I do this to eat my share of humble pie so I would be more open to the plans of other people.
I force myself to write something like this because this demonstrates something important to me.
I cannot think about everything. We all have blind spots. We can learn from other people.
Most of the time this is true but sometimes it is not. This is also a filter it allows me to just scan what other people write.
By default I try to really think deeply about stuff. This often puts me a couple of steps ahead.
Unfortunately I have observed that people here in the Philippines have a tendency to assume other people are idiots.
How this is revealed is the way a lot of Filipinos assume you are thinking of the stupidest thing when you are saying anything.

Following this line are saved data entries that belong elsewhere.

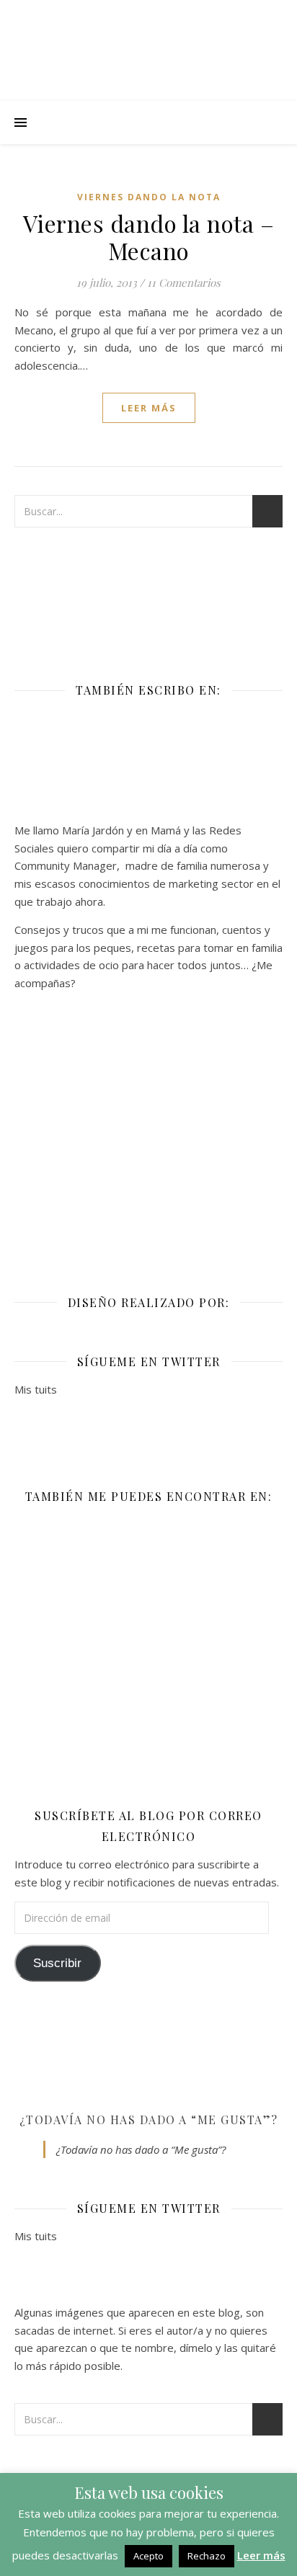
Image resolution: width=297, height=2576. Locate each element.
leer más (149, 407)
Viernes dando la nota (149, 197)
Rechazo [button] (206, 2555)
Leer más (261, 2555)
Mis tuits (35, 1389)
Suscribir (57, 1963)
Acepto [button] (148, 2555)
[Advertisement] (148, 1133)
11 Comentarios (184, 282)
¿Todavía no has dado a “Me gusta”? (148, 2119)
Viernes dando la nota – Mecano (149, 237)
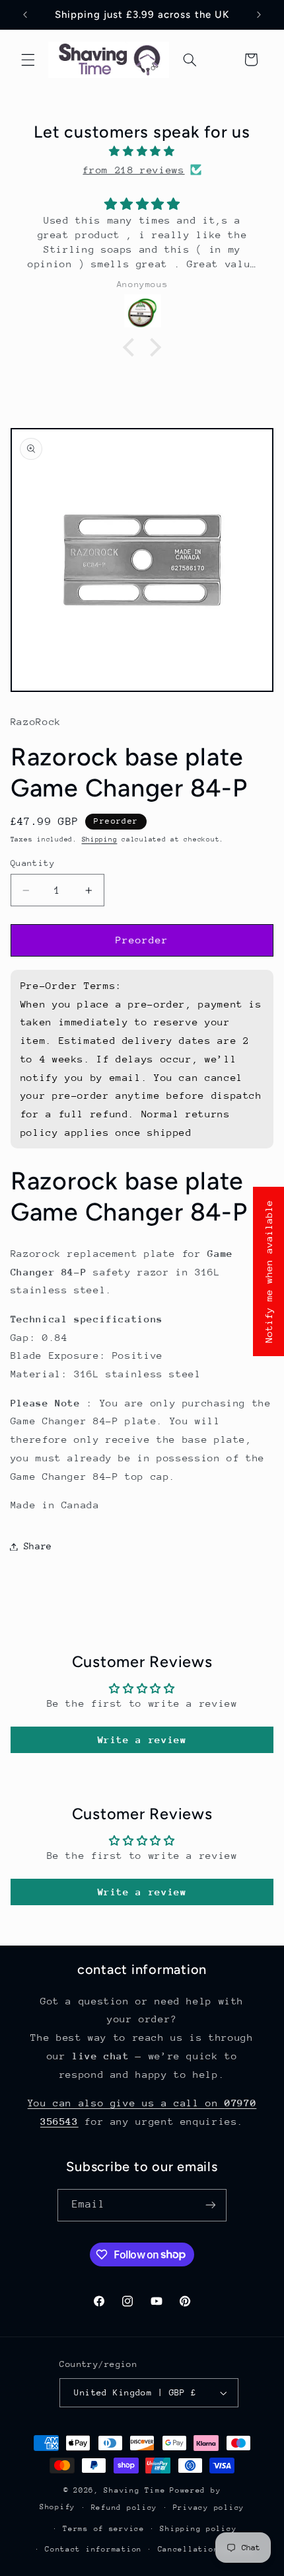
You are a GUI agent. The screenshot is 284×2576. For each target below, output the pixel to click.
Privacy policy (208, 2507)
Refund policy (124, 2507)
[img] (142, 151)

So when someone is saying something I force myself to think about the most logical or most kind phrasing of what the person is saying.
Sometimes because of this I can sometimes put words in other people's mouths. But doing this is a good way to avoid conflict or making other people look stupid.

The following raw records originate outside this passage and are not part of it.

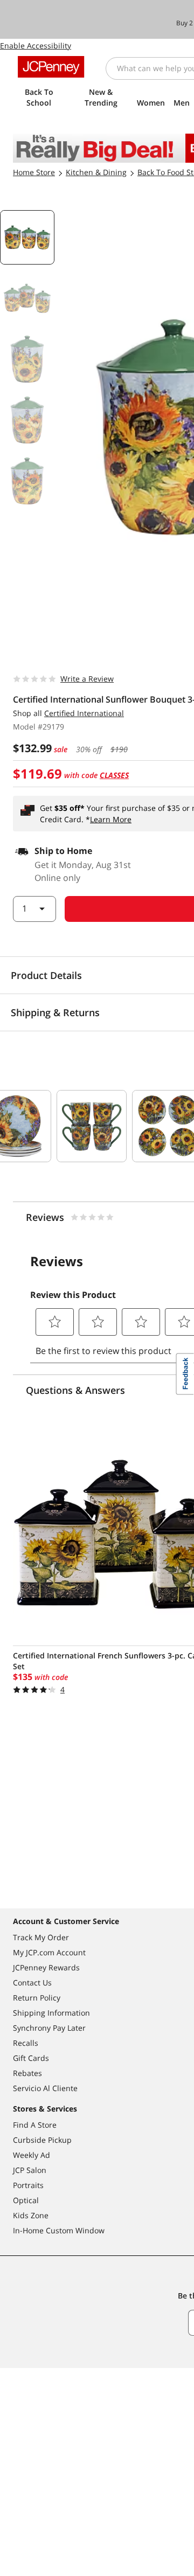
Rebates (27, 2073)
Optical (26, 2200)
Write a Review (87, 678)
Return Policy (36, 1997)
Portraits (28, 2185)
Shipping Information (51, 2013)
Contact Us (32, 1982)
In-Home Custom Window (59, 2230)
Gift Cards (31, 2058)
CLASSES (114, 775)
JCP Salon (29, 2170)
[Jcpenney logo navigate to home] (51, 67)
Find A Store (35, 2125)
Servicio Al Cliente (45, 2088)
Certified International (84, 713)
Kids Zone (30, 2215)
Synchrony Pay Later (49, 2028)
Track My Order (41, 1937)
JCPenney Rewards (46, 1967)
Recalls (25, 2043)
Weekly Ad (31, 2155)
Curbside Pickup (42, 2140)
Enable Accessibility (35, 45)
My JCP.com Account (49, 1952)
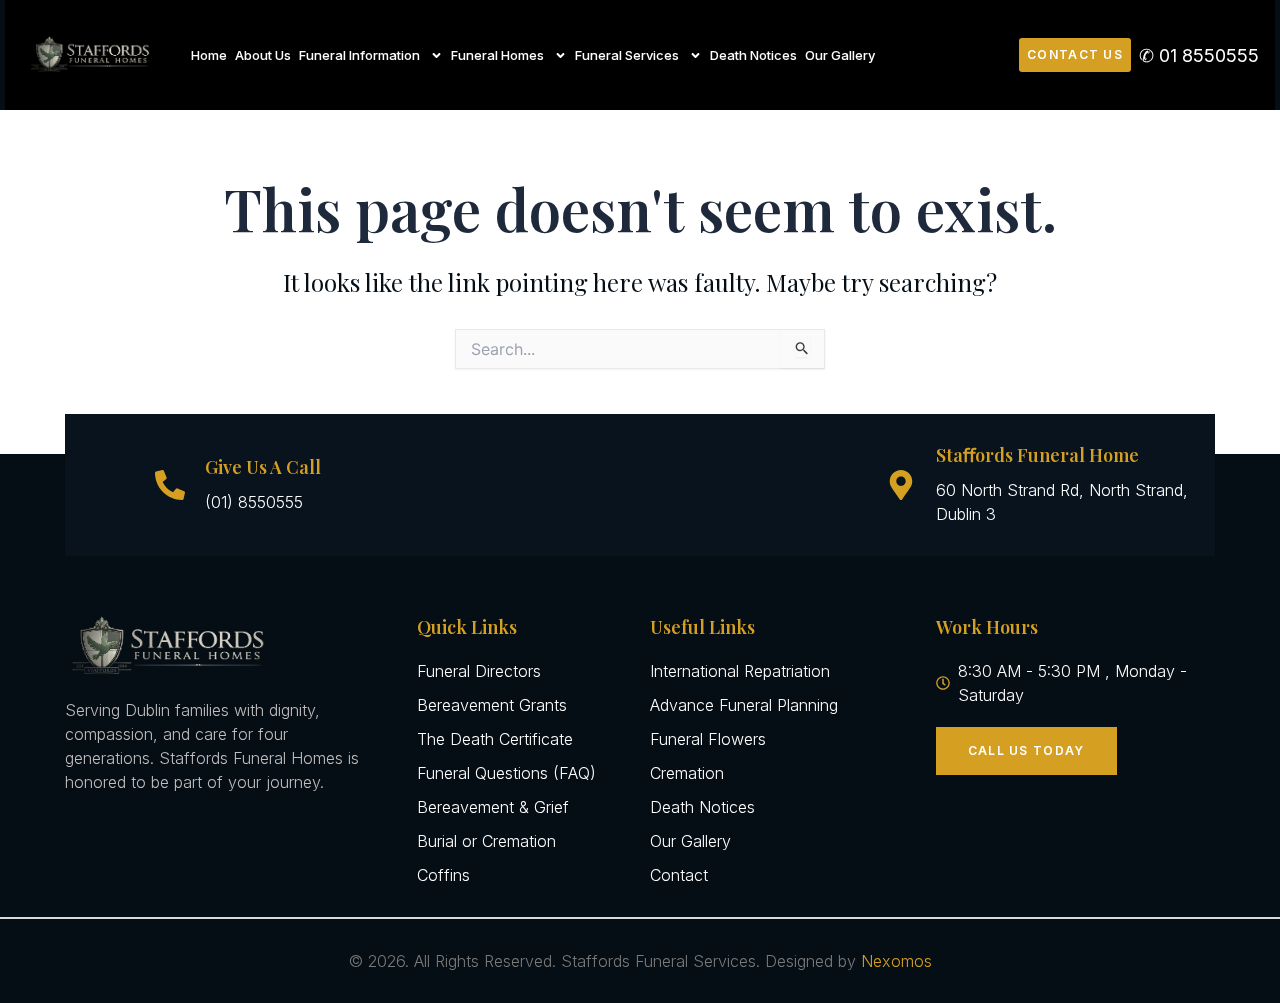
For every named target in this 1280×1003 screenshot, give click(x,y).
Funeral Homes (497, 55)
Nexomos (896, 961)
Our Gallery (840, 55)
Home (209, 55)
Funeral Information (359, 55)
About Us (263, 55)
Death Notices (753, 55)
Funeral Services (627, 55)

Problem Solving the Philippines ( How I will go about analyzing things)
- Start with a problem or goal or objective: I have a problem and this is my problem. The proper framing of a problem allows some problems to be solved, some problems to be scoped, some problems to be approached with a viable plan of attack.
A goal/objective can be high level but you have to try to bring it down to as much detail later.

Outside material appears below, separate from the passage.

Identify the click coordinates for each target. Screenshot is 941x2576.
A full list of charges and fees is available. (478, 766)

The main issue is that doing something unnecessary to solve something or even trying to solve the wrong thing would be more detrimental to an endeavor the more complicated/expensive/long an endeavor is.
- Write all that you know, assume, want to know, need to know. The key here is trying your best to identify what are the knowns, unknowns, knowable, unknown unknowns
From Donald Rumsfeld:
Reports that say that something hasn't happened are always interesting to me, because as we know, there are known knowns; there are things we know we know. We also know there are known unknowns; that is to say we know there are some things we do not know. But there are also unknown unknowns—the ones we don't know we don't know. And if one looks throughout the history of our country and other free countries, it is the latter category that tends to be the difficult ones. ( "Defense.gov News Transcript: DoD News Briefing – Secretary Rumsfeld and Gen. Myers". United States Department of Defense. February 12, 2002. Archived from the original on April 6, 2016.)
(Table screenshot from wikipedia. The Rumsfeld Matrix (Chapter 13) - The Climate Demon, Saravanan R., Cambridge University Press (2021) Online ISBN 9781009039604, DOI https://doi.org/10.1017/9781009039604)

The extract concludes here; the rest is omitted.